Copy the rows from the line containing "Task: Collapse the Custom" to the line containing "coord(109,320)", both included, with the requests unchanged. Scale each coordinate in the answers by 1.75 and round it to a whole number, rounding halves up.

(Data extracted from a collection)
====
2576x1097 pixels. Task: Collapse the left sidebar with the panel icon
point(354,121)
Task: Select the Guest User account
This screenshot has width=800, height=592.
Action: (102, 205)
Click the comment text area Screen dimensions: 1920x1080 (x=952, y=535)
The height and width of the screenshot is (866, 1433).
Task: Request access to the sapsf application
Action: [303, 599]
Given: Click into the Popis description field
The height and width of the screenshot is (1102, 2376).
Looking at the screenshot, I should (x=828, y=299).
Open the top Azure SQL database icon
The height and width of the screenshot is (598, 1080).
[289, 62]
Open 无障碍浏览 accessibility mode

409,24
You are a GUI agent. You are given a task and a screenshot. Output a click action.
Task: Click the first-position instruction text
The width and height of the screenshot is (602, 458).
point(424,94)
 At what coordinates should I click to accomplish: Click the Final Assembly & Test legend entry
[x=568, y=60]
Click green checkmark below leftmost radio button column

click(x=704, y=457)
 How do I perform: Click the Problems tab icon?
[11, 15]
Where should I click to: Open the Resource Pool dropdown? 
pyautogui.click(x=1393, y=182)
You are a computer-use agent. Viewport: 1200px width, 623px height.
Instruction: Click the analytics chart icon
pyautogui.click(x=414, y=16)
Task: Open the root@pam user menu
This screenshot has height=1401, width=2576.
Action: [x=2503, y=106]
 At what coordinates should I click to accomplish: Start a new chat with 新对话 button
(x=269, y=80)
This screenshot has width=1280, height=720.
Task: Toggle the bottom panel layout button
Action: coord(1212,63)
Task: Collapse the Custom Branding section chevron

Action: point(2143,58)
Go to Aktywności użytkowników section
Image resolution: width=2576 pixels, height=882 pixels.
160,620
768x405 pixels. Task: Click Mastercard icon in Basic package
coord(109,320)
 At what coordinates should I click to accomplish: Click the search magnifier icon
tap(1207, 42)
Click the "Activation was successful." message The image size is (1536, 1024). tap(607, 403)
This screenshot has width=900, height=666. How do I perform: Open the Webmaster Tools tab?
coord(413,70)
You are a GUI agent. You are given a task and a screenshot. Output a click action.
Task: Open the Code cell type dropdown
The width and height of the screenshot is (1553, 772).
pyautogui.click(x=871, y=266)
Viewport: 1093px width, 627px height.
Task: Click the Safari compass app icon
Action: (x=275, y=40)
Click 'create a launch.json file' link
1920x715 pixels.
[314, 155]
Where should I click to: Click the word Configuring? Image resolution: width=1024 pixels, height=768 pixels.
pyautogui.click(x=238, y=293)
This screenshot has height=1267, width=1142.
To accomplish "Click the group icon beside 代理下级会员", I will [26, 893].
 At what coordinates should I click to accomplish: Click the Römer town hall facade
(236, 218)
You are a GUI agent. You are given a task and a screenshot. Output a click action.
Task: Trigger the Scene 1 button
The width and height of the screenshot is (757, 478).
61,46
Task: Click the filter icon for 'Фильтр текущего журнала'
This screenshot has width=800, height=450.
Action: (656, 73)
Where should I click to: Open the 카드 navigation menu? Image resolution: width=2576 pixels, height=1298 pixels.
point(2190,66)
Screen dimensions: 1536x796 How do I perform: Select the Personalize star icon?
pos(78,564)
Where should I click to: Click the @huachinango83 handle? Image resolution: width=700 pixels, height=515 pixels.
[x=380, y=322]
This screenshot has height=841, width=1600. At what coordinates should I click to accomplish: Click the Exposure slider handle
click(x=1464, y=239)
====
RIGHT ANSWER:
Task: Collapse the Custom Branding section chevron

Action: point(3750,102)
Go to Aktywności użytkowników section
Image resolution: width=2576 pixels, height=882 pixels.
280,1085
768x405 pixels. Task: Click Mastercard icon in Basic package
coord(191,560)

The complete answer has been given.